Second, we are made aware of our own groaning. In the silence we are made aware of our own pool of tears, and we can get in touch with our sadness and share this with God in words. Third, we allow the Spirit to pray through us, and we groan as God groans for the fulfillment of all things.

Within all of us there is a prayer, but we may have a rock over the prayer life that would love to bubble up in us like a spring. The Holy Spirit can remove that rock, and our lives can become lives of constant prayer inspired from beyond ourselves. Once we listen to these groans, we will want to respond in a practical way that makes a difference. “Which groan has my name on it?” One can ask this question in order to find one’s purpose and call.

  1. Do you remember ever feeling extremely passionate about something for which you were praying? Would you characterize this prayer as a groan? Explain.
  2. Do you usually groan for yourself, the world, or someone you love, or do you continually groan in prayer as inspired by Spirit?
  3. When, if ever, has an extended time of prayer caused you to do something practical in the world to make a difference? Share.

04.  In the House of My Invisible Lord: Making the Stations of the Cross

Emilie Griffin

Stations of the Cross have been created and used in different ways down through the centuries, and although they have been used differently, for many Christians, following “the way” of the cross has been deeply significant. To walk with Jesus all the way through the last hours of his life allows us to feel as if we are with Jesus in our hearts and souls as he made his journey to Golgotha.

The stations are “stopping points” along Jesus’ journey that allow us to pause and reflect on each of the events surrounding Jesus’ death. Hymns can be sung, meditations included, icons used, and prayers said—all with the purpose of placing ourselves with Jesus at the time of his execution. This allows us to embrace the Passion fully and experience in our own lives what it means to take up our cross and follow him.
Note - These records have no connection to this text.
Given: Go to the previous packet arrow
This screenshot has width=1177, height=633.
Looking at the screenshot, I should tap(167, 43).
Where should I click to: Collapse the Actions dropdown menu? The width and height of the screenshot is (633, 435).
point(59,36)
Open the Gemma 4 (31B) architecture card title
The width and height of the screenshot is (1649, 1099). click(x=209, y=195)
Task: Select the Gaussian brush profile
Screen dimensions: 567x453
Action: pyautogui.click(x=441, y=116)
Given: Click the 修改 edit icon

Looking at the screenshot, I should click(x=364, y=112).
  1. Have you ever found that an art form, a hymn, a certain spiritual icon, or a practice brought you closer to God?
  2. Do you think forms and symbols are helpful or hurtful in enhancing our spiritual practices? Why?
  3. In practicing the stations of the cross, what do you think might be helpful about having “stopping points” where we can reflect on each part of Jesus’ walk toward crucifixion?
  4. If you were to create your own “stations of the cross” ritual, what would it look like? What stopping points would you include? What would people do?

05.  Letting God Lead

Jeannette A. Bakke

This article describes Bakke’s experience on retreat. She learns to rest, not take control. The agendas she brings with her fall away, and she allows the Holy Spirit to lead her. She describes the experience as being like gentle “finger exercises,” limbering her soul to listen and to follow. Then she quotes Gerald May at length, who tells us that “to have no agenda, no destination, no object or project in mind, no intention apart from a simple desire to be available to God’s guidance” is freeing and teaches simple trust.
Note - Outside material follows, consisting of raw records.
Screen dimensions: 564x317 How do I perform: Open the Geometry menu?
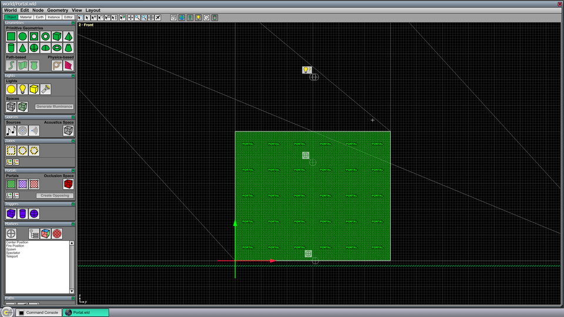point(58,10)
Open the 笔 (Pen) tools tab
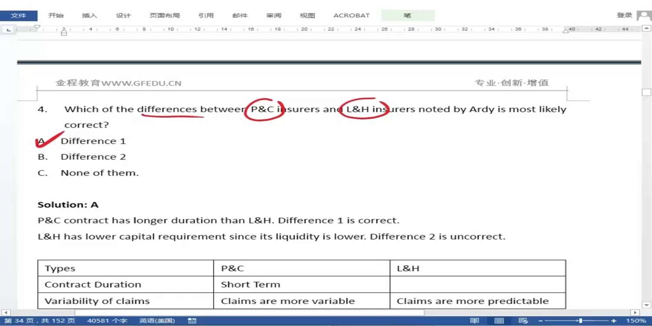Screen dimensions: 652x326 pos(407,16)
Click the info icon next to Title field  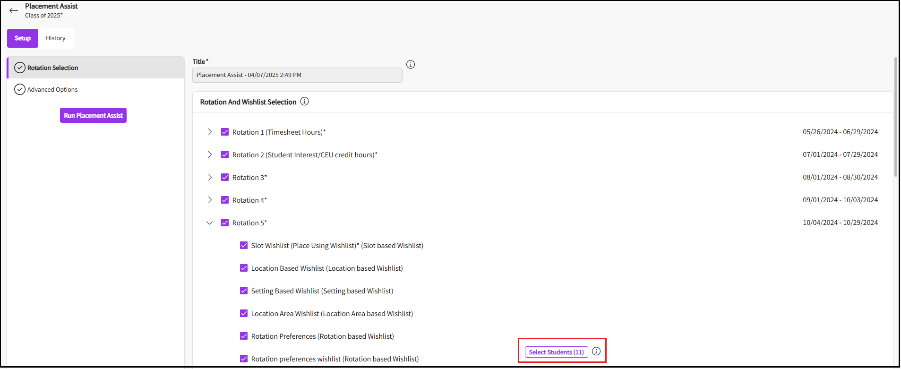pyautogui.click(x=410, y=64)

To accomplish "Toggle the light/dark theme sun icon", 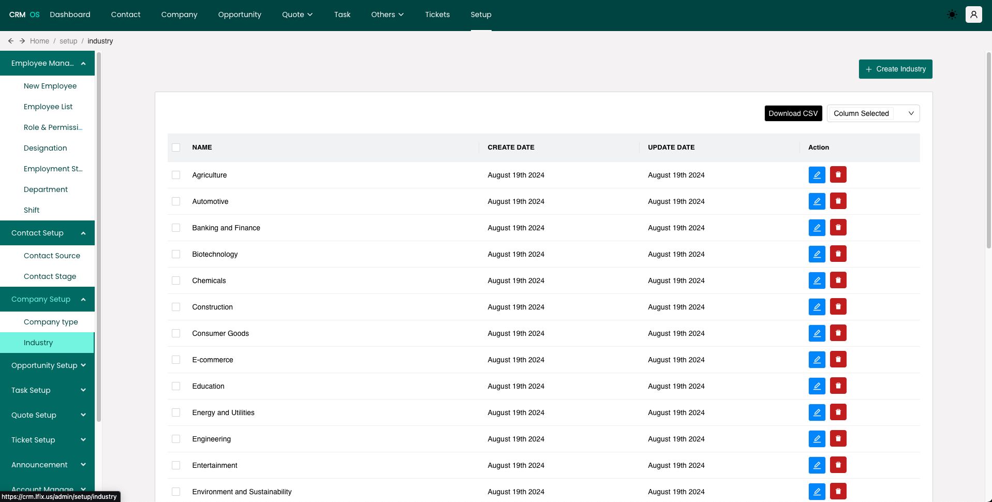I will coord(952,14).

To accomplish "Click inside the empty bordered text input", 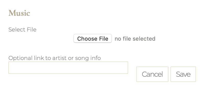I will point(68,68).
While it is hard to let yourself be led by God, when you do, you find confidence and grow into a deeper awareness of God’s goodness and presence. You realize how close God is, if you would simply let go more often and allow him to lead . . . “The Word is very near to you; it is in your mouth and in your heart.”

  1. How might we practically allow ourselves to be led by God in day-to-day life? on retreat? in our prayers?
  2. Is it realistic of God to expect us to let go of our plans, our agendas, our desire to make something happen, and simply go at God’s pace for God’s end? Why should we do this? What are the benefits?
  3. Do you experience God as very close to you, or does he seem far away most of the time?
  4. How might we foster more of a closeness and intimacy with God and allow him to take over more and more?


Kim Engelmann is Sr. Pastor at West Valley Presbyterian Church in Cupertino, California. She is the author of seven books, including her most recent book, featured in this article, Running in Circles. She has also written Seeing Jesus, A Walk With God Through Friendship, and three children’s books entitled the Joona Trilogy. A new book on how to experience God’s presence in small groups will be coming out next year.